851.01/2204: Telegram

The Secretary of State to the Consul General at Algiers (Wiley)

1084. For Murphy. Your 1037, June 4, 4 p.m. In the conversation with General Bethouart the Under Secretary informed him of the President’s invitation to General Giraud to visit this country and that the message was not only to express the President’s warm desire to meet with General Giraud here but also to assure him that the bases laid down in Casablanca conversations were in no way changed.

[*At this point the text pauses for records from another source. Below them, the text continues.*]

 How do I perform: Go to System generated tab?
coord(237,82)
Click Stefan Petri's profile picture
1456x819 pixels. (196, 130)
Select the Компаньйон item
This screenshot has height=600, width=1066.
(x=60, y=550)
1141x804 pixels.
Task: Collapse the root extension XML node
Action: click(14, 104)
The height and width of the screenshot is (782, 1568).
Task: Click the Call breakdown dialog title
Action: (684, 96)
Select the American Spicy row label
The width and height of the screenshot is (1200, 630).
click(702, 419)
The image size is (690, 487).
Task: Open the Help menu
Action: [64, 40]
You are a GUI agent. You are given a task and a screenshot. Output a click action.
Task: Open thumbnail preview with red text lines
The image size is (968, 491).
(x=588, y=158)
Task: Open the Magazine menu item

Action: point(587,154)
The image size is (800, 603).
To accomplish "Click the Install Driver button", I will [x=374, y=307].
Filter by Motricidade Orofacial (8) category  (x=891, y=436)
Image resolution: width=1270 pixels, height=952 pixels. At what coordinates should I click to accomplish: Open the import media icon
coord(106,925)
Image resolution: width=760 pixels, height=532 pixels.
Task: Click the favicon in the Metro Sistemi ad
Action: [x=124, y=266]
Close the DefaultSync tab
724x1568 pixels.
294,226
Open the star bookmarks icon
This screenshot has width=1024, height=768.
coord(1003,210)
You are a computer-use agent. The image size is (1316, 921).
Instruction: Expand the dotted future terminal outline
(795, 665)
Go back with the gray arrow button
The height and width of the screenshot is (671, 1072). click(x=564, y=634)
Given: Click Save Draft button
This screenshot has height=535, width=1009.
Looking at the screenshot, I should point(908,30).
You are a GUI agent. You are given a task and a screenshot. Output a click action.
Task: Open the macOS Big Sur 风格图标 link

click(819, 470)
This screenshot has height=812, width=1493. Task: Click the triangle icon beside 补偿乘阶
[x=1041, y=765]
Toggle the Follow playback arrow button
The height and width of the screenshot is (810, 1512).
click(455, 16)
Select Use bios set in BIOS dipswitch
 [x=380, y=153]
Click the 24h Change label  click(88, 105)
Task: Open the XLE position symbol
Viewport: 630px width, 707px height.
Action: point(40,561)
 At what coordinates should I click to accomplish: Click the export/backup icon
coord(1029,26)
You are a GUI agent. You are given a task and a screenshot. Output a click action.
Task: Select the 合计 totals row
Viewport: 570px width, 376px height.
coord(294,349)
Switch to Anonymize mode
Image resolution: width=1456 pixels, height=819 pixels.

  • Secondly, it was made clear to General Bethouart that there was no tradition in this country which would prevent the Commander in Chief of the Army from holding such a further position as, for instance, the President or alternating President of the proposed National Committee of Liberation.
  • Third, in the view of this Government the National Committee of Liberation would be responsible as trustees for all French interests and territories outside of metropolitan France but was not to be or become the provisional Government of France.
  • Four. The British were in general agreement with the last two points.
  • Five. The people of metropolitan France must be free to work out their own future free from outside coercion either foreign or French.
  • Six. The United States Government regarded the French armies as military allies and General Bethouart could be assured this Government would make every effort to fulfill our military commitments.
  • Seven. This country very much desired immediate union between all French authorities outside of metropolitan France and that this union might assist in every way possible in the war against the Axis but no union could be looked on with favor that in any way threatened either to become an organization intended to further personal ambitions or to impair the military effort of the allied nations.